= Danube (geology) =

Danube or Donau is a timespan in the glacial history of the Alps. Danube is currently regarded to have started approximately 1.8 million years ago, at the start of the Calabrian age of the international geochronology. It ended approximately one million years ago. Deep sea core samples have identified approximately 20 glacial cycles during Danube.

== History of the term ==
The Danube glaciation, Donau glaciation (Donau-Kaltzeit) or the Danube Glacial (Donau-Glazial) was named by Barthel Eberl in 1930 after the River Danube. It did not appear in the traditional, quadripartite ice age schema of the Alps by Albrecht Penck. The Danube was the oldest glaciation in the Alps for which there was evidence outside of the Iller-Lech region. Danube Stage was thought to be preceded by the Biber-Danube interglacial and followed by the Danube-Günz interglacial.

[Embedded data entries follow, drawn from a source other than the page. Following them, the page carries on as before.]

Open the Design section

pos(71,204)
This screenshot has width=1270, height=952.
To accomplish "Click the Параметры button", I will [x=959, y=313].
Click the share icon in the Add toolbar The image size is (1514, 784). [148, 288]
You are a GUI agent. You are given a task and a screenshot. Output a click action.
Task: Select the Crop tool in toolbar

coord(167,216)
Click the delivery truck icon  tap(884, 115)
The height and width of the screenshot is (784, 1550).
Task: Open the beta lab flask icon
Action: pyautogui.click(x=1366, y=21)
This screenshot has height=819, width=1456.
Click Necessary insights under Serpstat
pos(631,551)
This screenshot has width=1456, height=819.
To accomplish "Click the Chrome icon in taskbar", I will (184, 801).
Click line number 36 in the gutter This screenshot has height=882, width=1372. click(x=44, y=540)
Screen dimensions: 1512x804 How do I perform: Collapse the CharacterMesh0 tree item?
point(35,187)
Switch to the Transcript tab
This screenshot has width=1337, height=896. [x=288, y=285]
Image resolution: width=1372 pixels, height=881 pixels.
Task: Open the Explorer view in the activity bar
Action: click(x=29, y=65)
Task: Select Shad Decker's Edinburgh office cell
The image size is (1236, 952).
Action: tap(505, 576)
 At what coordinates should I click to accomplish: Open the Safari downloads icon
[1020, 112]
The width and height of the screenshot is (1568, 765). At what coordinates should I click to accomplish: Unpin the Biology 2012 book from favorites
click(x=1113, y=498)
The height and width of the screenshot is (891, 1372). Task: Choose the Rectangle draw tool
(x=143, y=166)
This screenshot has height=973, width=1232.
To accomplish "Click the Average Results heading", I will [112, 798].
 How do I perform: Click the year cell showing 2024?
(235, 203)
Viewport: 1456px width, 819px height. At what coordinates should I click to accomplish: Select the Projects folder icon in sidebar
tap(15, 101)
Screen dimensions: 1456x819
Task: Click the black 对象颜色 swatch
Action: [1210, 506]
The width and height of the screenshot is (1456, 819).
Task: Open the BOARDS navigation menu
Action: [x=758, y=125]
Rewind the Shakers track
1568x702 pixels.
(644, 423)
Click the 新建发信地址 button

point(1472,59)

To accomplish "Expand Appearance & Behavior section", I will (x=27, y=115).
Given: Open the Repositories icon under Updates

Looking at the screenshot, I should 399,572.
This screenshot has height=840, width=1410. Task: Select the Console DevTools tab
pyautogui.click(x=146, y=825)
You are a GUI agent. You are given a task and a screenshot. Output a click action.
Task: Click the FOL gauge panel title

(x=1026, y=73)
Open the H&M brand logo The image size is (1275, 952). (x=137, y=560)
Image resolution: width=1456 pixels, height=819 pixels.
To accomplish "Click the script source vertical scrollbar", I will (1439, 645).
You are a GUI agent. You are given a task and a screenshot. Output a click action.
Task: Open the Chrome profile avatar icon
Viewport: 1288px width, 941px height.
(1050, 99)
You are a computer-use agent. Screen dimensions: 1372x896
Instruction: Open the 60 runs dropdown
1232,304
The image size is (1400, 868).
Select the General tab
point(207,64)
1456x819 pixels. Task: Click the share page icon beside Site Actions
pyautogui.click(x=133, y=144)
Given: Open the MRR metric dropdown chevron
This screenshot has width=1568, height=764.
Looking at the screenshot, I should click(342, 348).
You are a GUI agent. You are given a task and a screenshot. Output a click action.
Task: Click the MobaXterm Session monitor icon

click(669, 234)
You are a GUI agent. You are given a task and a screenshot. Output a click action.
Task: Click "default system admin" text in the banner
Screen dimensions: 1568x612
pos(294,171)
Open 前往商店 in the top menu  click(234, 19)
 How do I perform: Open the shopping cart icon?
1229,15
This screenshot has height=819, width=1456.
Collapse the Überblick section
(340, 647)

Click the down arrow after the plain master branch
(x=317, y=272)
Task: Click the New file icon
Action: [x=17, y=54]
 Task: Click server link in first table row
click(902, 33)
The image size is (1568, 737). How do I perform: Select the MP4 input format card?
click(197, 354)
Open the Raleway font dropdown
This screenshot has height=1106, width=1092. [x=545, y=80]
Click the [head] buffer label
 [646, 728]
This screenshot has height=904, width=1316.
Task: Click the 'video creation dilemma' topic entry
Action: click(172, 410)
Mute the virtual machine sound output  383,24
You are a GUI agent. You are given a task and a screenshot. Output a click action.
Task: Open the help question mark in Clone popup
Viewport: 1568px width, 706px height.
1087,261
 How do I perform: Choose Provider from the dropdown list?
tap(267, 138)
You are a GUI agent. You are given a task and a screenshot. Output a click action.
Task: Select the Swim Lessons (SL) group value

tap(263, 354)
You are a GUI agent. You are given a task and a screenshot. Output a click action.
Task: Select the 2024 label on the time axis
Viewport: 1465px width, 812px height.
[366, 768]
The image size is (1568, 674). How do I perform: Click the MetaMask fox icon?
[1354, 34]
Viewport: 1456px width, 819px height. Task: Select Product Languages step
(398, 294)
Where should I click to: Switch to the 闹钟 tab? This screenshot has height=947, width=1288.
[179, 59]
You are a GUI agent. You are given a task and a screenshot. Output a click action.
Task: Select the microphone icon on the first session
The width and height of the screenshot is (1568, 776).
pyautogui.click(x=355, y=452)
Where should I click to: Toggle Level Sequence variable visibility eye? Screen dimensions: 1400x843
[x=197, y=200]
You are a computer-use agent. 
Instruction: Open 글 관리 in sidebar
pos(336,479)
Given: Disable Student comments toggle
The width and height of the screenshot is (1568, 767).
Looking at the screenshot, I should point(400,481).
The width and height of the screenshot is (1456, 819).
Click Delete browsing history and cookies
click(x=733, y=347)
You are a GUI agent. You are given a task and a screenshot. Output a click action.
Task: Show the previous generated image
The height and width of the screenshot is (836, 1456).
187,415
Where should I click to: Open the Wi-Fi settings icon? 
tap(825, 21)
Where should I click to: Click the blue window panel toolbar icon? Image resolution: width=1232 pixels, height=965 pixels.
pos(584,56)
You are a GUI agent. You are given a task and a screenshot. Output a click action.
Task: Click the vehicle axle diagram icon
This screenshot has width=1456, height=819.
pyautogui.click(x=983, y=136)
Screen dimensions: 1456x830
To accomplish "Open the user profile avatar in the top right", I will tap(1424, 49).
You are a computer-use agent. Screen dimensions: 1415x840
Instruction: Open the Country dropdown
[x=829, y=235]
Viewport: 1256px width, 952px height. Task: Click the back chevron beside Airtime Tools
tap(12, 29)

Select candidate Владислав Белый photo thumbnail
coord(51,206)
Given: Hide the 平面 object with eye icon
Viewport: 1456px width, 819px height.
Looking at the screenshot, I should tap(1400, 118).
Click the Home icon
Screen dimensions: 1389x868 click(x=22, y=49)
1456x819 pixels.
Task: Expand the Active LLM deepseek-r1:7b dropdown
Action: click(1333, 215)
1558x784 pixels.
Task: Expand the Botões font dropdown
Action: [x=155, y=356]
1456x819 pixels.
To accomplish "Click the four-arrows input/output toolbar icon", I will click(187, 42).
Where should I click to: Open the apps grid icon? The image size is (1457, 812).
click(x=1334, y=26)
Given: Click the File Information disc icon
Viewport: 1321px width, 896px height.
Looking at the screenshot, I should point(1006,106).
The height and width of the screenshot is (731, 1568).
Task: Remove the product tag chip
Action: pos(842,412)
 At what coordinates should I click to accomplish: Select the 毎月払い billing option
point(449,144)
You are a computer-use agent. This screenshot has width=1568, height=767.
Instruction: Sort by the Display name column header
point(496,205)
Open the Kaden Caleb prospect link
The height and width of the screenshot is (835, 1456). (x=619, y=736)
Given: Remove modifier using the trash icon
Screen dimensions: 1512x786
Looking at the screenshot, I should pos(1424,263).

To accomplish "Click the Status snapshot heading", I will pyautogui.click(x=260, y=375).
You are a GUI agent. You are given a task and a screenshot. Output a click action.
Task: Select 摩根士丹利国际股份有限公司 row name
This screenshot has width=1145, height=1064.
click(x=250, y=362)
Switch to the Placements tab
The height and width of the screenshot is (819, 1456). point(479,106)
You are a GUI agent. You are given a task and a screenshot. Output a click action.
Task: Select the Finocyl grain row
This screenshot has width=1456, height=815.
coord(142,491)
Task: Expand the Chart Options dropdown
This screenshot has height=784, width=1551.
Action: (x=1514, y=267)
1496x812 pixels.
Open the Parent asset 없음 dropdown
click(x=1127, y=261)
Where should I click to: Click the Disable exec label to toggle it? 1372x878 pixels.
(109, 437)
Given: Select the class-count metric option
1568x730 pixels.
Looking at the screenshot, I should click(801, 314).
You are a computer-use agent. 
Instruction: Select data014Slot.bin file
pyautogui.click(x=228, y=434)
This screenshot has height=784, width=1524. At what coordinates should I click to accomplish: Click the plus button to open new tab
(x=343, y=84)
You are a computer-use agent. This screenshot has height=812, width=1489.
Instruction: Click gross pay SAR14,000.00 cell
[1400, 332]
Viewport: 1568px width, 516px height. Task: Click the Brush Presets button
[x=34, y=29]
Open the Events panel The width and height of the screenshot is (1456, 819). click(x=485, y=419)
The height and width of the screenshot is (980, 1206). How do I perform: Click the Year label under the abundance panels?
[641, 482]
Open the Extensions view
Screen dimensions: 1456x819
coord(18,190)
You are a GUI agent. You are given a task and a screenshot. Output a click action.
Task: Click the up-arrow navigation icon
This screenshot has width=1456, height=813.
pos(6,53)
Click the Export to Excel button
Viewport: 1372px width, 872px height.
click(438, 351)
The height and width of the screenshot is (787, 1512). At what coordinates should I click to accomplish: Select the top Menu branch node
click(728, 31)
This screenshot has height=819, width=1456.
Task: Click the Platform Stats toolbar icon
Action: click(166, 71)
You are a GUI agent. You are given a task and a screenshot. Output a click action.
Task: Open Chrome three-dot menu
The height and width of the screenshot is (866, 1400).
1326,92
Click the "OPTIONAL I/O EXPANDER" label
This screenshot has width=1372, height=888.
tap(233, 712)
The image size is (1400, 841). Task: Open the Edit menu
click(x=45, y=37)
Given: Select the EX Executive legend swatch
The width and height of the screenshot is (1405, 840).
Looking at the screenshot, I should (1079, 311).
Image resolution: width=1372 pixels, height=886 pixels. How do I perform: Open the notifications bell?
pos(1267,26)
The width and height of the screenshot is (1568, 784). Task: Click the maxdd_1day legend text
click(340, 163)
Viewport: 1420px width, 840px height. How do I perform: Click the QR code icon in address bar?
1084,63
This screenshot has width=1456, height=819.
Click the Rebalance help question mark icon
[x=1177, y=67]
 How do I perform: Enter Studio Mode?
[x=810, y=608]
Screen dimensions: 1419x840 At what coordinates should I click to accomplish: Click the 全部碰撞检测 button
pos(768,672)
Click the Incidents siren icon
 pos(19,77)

The 2016 version of the detailed stratigraphic table by the German Stratigraphic Commission firmly places Danube (Donau) in the Calabrian and illustrates a continuity of glacial cycles with the preceding Biber stage. The age of the transition to the following Gunz stage remains uncertain. Danube corresponds to Eburonian, Waalian, Menapian, and perhaps Bavelian in the glacial history of Northern Europe.

== Glacial cycles ==
Deep sea core samples have identified approximately 40 marine isotope stages (starting with MIS 63 and going no further than MIS 20). Thus, there have probably been about 20 glacial cycles of varying intensity during Danube. The dominant trigger is believed to be the 41 000 year Milankovitch cycles of axial tilt, but the Mid-Pleistocene Transition to 100,000 year cycles starts towards the end of Danube.